Bergan ’15 is a math and physics double major from Springfield, Virginia. He is the 2015 recipient of William & Mary’s Thomas Jefferson Prize in Natural Philosophy. Endowed by the trustees of the Thomas Jefferson Memorial Foundation, the award recognizes excellence in the sciences and mathematics and commemorates Jefferson’s relationship with Professor William Small. The namesake of the William Small Physical Laboratory, Prof. Small was Jefferson’s science and mathematics tutor at William & Mary. The Jefferson Prize is one of the awards traditionally bestowed at Charter Day, which commemorates the founding of the institution in 1693.
He began doing research in physics his freshman year, mentored by Jeffrey Nelson, associate professor of physics. Nelson became his advisor and undergraduate research mentor. Bergan wasted no time getting his feet wet in a demanding curriculum.
“He bypassed all of our freshman coursework, started out with the sophomores, and thrived in his classes while maintaining a perfect 4.0 GPA, which is nearly impossible at W&M,” Nelson wrote in a letter nominating Bergan for the Jefferson prize. Nelson’s letter noted that Bergan impressed members of the Department of Physics in a number of ways.
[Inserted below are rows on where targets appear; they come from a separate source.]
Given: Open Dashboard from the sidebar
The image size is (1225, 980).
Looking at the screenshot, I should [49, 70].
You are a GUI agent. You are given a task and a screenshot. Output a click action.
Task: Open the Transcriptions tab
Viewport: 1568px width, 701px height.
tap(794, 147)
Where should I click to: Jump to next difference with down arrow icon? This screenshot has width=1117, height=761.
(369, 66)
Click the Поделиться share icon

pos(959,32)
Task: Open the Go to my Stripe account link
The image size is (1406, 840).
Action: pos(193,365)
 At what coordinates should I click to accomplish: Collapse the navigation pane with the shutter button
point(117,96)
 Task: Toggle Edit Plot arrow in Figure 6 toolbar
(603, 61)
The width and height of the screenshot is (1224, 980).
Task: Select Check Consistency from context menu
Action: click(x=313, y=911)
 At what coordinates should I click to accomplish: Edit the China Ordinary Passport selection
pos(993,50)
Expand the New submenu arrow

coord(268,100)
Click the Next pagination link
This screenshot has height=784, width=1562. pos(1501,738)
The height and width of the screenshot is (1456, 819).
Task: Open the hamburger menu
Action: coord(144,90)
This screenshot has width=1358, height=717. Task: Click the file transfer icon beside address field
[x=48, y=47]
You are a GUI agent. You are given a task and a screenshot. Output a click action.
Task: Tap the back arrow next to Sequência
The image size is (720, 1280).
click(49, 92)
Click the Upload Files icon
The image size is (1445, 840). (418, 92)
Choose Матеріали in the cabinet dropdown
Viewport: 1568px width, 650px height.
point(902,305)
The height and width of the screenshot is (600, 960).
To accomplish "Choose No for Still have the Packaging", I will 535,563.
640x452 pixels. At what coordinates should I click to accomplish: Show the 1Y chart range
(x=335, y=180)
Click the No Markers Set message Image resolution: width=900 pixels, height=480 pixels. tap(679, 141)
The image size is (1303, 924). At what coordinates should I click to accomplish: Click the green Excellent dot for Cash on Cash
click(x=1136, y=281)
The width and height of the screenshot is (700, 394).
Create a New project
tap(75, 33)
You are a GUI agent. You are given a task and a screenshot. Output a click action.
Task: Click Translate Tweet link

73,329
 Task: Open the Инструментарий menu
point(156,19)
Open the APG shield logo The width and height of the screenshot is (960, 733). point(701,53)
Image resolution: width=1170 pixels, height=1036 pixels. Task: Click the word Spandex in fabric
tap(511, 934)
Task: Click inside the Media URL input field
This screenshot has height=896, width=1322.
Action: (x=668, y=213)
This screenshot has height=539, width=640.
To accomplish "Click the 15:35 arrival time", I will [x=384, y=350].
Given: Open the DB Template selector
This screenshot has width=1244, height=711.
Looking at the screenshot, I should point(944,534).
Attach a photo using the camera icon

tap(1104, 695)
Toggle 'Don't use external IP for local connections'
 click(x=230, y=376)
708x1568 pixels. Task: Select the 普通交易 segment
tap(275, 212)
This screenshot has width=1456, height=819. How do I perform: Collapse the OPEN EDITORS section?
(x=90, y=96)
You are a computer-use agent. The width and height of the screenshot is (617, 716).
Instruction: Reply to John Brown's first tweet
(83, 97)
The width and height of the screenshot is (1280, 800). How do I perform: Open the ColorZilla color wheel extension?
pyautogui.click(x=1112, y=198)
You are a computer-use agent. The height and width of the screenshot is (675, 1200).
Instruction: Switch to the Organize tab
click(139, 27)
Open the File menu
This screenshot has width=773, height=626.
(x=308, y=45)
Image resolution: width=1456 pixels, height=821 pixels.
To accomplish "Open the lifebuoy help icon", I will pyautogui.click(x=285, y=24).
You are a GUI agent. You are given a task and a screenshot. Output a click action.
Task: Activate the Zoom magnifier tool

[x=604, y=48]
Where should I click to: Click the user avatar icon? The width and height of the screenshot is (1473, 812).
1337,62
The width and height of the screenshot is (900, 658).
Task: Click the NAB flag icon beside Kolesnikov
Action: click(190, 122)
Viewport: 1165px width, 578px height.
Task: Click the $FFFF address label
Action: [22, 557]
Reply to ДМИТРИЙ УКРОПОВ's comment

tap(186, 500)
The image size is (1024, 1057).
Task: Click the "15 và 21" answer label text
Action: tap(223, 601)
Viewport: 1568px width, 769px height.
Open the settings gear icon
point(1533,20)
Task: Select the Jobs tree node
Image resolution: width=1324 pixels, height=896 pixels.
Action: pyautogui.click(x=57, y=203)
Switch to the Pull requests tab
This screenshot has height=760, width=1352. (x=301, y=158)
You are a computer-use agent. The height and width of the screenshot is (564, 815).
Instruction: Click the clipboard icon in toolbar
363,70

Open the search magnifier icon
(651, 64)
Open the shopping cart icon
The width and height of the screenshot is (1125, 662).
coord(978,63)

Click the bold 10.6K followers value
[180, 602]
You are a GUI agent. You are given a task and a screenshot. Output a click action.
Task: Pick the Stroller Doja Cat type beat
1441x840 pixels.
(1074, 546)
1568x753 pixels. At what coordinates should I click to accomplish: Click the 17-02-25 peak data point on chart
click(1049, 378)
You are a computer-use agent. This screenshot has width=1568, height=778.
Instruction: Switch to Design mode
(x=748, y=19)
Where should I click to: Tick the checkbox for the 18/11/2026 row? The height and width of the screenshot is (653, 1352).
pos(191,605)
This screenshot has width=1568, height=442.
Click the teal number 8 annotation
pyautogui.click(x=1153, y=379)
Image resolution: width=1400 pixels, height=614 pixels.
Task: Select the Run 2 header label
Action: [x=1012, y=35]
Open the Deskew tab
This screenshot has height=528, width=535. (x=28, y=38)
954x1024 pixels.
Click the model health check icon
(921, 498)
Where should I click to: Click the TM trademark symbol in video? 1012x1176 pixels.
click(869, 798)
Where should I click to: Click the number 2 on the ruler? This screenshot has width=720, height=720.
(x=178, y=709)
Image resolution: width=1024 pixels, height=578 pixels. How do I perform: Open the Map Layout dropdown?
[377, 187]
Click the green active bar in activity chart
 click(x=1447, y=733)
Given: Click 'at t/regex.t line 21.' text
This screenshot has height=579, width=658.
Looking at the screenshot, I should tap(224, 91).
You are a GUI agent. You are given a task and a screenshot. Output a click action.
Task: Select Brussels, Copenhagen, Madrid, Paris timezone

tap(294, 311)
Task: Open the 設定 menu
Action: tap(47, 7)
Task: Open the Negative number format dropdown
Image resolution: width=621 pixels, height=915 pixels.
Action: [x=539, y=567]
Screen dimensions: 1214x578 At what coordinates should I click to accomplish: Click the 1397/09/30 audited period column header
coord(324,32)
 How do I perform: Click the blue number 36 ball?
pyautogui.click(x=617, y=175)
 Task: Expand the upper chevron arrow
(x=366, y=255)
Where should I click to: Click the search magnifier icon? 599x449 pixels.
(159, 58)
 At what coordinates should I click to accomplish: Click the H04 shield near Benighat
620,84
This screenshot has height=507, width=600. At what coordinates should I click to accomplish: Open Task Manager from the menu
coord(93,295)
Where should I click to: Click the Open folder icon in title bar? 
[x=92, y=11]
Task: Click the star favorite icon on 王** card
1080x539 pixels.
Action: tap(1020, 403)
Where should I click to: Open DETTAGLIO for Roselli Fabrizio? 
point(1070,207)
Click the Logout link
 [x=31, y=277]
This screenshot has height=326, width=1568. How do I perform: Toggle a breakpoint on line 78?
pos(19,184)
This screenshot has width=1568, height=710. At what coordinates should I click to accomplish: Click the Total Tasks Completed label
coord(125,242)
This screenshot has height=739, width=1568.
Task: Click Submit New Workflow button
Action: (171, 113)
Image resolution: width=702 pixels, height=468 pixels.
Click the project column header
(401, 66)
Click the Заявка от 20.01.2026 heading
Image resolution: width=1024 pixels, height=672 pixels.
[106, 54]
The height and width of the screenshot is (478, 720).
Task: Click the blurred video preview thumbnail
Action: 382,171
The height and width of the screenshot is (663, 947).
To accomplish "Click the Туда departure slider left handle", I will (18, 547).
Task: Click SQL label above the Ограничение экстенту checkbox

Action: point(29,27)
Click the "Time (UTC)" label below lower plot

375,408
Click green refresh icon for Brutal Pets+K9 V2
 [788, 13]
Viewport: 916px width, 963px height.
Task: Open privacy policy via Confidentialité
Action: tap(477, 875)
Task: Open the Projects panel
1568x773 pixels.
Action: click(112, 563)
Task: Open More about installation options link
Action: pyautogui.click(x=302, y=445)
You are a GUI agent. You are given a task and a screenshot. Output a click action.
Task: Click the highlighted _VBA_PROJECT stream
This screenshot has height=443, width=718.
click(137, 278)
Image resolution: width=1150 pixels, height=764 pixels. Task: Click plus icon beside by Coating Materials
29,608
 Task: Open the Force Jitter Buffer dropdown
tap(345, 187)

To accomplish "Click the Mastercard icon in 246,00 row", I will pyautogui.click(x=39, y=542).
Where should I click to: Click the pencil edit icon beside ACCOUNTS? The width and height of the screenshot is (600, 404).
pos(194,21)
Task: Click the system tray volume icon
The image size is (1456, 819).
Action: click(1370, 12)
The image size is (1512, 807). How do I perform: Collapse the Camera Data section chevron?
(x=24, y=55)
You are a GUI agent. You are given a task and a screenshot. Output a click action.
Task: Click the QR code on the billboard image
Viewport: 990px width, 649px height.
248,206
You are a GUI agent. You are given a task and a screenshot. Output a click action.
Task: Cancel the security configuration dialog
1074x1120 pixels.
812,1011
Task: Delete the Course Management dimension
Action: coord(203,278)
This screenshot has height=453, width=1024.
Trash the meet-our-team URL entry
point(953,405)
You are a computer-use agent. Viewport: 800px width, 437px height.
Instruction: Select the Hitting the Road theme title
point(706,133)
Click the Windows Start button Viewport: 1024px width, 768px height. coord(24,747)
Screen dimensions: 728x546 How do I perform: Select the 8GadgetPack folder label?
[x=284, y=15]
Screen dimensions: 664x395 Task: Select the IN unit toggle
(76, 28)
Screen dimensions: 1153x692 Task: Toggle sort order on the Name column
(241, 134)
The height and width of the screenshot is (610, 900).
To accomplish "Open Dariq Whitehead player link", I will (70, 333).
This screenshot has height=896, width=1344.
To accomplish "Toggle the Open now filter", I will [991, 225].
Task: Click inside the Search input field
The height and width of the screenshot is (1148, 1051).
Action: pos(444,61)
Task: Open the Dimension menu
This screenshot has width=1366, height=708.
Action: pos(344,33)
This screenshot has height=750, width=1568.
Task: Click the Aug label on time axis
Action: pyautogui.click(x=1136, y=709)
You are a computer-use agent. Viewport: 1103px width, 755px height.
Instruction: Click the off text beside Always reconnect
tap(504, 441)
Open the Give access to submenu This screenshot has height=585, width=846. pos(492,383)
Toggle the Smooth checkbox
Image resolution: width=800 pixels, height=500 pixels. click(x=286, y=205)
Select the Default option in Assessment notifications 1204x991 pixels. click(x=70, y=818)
“Will approached me to work on an experimental particle physics project his third week of classes. When he came to talk to me, he was only the second undergrad I had seen with Ubuntu Linux as the only operating system on his laptop,” Nelson wrote. “After a quick conversation, I jumped at the chance to take him into my group.”
Bergan’s freshman research projects included analyzing data from neutrino experiments at the U.S. Department of Energy’s Fermi National Accelerator Laboratory in Batavia, Il. “He professionally presented his work at a collaboration meeting in front of my colleagues,” Nelson said. “ I was gratified when he was mistaken for a Ph.D. student, when he was truly a freshman.”
He spent summers at two of the world’s premier physics facilities. In 2013, Bergan did an internship at Fermilab, working on detector design in the electrical engineering department. Bergan was barely back from his Fermilab internship when he received word that he had been accepted to an internship at CERN. He and Rachel Hyneman made up the William & Mary contingent, two of only 15 U.S. undergraduates selected for a summer internship at the Swiss facility where the Higgs boson was discovered.
In addition to his exemplary academic record and considerable contributions at some of the world’s most advanced physics experiments, Bergan has also an impressive record when it comes to service and volunteerism. Patricia Vahle, associate professor of physics, points out in a letter that Bergan served as scientific secretary for the International Workshop on Neutrino Factories, Beta Beams and Superbeams (NUFACT) hosted at William & Mary in 2012. Vahle’s letter also notes Bergan’s participation in Physics Fest, the department’s annual open house, in which the Department of Physics opens its labs for tours, lectures and hands-on physics demonstrations.
“The event is largely organized by undergraduate students, and Mr. Bergan has been one of the key organizers every year,” Vahle wrote. “Last year he served as the treasurer for the event; this year he is the lead organizer.”
Vahle also cited Bergan’s participation in the department’s outreach programs at local schools, offering physics demonstation/explanation presentations to members of a demographic that might be considering careers in science. He also was active in the William & Mary chapter of the Society of Physics Students, including serving a term as president.
Bergan wants to continue his studies of high-energy physics. He has applied for admission to the graduate programs at some of the world’s top universities.
“After graduation, William intends to continue his studies in experimental particle physics,” wrote Gene Tracy, Chancellor Professor of Physics.
“Our brightest students are regularly admitted to leading graduate programs in both Physics and Astronomy, and William is certainly one of our brightest students. In the long term, given his combination of motivation, creativity, intelligence, and leadership skills, the Physics faculty have high hopes that William will become a leading academic in the field.”